### [UNTERSUCHTER TEXT]
++++++++++++++++++++

Sensation in Leichtathletik: Isinbajewa übersprang historische Fünf-Meter-Marke
- Zehnter Weltrekord der russischen Olympiasiegerin
- Weidlinger verbesserte ÖLV-Rekord über 5.000 m

Stabhochsprung-Olympiasiegerin Jelena Isinbajewa ist der aktuelle Star der Leichtathletik-Szene. Die 23-jährige Russin übersprang am Freitag beim Super-Grand-Prix-Meeting in London als erste Frau die Fünf-Meter-Schallmauer, drang mit dem neuen Weltrekord von 5,00 Metern in eine neue Dimension der noch jungen Disziplin vor.
Die Überfliegerin aus Wolgograd hatte die Weltrekord-Jagd 2005 Anfang des Monats bei der "Athletissima" in Lausanne eröffnet, als sie ihre eigene Bestleistung mit Leichtigkeit auf 4,93 Meter verbessert hatte. Bereits damals war klar, dass Isinbajewa früher oder später an die Fünf-Meter-Türe klopfen würde.
Nachdem sie die Bestmarke vergangenen Samstag in Madrid bereits auf 4,95 Meter geschraubt hatte, blies sie im Stadion von Chrystal Palace zum Angriff: Erst überflog sie die Latte bei 4,96 Metern, danach ließ die Russin die historischen fünf Meter auflegen - 20 Jahre und neun Tage, nachdem ihr Vorbild, der Ukrainer Sergej Bubka, in Paris als erster Mann die 6,00-Meter-Marke übertroffen hatte.

++++++++++++++++++++

### [AUFGABE A]
Fasse den Text über Isinbajewa in zwei Sätzen zusammen.
### [AUFGABE B]
Übersetze aus dem Text über Isinbajewa diesen Satz ins Englische: „Bereits damals war klar, dass Isinbajewa früher oder später an die Fünf-Meter-Türe klopfen würde.“
### [AUFGABE C]
Schreib den Text über Isinbajewa nach seinem letzten Satz weiter.
Das Material danach hat damit nichts zu tun.

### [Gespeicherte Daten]

++++++++++++++++++++

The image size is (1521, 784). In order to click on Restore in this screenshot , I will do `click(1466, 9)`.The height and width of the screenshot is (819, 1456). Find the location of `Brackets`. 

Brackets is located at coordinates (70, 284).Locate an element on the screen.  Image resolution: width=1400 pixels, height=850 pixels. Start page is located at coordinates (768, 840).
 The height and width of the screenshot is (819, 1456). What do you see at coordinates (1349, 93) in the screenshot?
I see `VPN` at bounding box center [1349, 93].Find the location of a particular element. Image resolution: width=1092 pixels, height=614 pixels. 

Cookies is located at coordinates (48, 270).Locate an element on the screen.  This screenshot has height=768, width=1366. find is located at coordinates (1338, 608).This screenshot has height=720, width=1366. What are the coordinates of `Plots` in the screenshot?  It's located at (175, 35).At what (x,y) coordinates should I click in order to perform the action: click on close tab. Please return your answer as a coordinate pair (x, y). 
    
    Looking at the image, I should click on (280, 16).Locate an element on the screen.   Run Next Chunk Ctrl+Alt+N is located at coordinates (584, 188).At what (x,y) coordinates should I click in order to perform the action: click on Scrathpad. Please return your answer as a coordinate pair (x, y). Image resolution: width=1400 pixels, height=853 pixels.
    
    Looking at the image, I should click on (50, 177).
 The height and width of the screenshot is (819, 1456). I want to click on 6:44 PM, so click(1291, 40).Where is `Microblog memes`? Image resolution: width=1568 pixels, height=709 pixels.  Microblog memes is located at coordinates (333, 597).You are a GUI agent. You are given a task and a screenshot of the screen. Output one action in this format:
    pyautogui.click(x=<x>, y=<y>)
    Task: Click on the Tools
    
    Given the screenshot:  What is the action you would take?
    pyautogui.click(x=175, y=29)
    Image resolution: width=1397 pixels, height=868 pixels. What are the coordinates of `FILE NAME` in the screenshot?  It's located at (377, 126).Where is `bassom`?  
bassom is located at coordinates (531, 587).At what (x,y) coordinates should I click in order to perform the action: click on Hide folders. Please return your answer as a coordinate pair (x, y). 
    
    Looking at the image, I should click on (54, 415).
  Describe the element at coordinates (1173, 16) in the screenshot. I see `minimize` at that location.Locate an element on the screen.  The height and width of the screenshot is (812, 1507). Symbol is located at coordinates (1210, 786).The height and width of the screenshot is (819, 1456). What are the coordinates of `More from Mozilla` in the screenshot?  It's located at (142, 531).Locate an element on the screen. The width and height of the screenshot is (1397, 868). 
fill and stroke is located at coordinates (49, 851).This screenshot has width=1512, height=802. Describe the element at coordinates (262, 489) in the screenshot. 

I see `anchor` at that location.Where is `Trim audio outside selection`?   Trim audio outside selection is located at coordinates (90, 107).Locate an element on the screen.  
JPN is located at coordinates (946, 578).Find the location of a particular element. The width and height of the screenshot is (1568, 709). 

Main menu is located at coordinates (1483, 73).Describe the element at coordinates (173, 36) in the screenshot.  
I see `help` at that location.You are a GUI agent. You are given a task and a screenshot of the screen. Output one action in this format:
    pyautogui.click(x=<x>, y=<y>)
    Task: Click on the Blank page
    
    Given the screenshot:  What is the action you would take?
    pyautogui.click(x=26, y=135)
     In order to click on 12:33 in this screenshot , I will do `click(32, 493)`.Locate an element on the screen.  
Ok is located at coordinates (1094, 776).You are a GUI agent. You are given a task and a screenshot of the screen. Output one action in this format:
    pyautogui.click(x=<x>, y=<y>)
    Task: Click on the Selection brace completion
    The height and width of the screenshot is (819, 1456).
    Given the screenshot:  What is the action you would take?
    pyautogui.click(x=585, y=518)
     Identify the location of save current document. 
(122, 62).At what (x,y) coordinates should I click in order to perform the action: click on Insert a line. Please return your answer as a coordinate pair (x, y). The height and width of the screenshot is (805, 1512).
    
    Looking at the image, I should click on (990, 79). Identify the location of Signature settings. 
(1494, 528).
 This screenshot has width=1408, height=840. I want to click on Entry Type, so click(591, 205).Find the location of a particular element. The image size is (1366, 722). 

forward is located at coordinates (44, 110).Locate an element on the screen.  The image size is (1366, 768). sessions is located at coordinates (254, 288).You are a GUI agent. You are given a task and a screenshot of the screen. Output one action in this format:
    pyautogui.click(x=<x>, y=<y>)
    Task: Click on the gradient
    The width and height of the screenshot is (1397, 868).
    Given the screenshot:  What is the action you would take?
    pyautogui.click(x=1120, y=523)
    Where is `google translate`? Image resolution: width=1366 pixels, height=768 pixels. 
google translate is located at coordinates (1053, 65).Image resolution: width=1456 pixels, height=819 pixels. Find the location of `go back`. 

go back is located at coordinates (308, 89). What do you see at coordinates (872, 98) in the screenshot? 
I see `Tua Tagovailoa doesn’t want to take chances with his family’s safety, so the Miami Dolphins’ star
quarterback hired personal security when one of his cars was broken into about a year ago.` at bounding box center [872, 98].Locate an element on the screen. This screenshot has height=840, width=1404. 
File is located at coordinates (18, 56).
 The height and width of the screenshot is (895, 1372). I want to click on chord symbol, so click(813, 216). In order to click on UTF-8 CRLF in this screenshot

++++++++++++++++++++

### [LÖSUNG A]
Die 23-jährige Russin Jelena Isinbajewa übersprang am Freitag beim Super-Grand-Prix-Meeting in London als erste Frau im Stabhochsprung 5,00 Meter. Vorher hatte sie ihren Weltrekord Anfang des Monats in Lausanne auf 4,93 Meter und vergangenen Samstag in Madrid auf 4,95 Meter verbessert.

### [LÖSUNG B]
Even then it was clear that Isinbajewa would sooner or later knock on the five-meter door.

### [LÖSUNG C]
"Ich erinnere mich daran, wie wenn es gestern gewesen wäre", meinte Bubka, der mit 6,14 Metern immer noch den unerreichten Freiluft-Weltrekord hält. "Man kann die beiden Barrieren auf alle Fälle vergleichen. Für eine Frau sind fünf Meter eine unglaubliche Leistung." Isinbajewa hat es sich zum Ziel gesetzt, ihr großes Vorbild in einer Hinsicht zu überflügeln: 35 Weltrekorde hatte der Ukrainer in seiner Karriere ersprungen, sein weibliches Pendant hält mittlerweile bei 17, deren zehn unter freiem Himmel.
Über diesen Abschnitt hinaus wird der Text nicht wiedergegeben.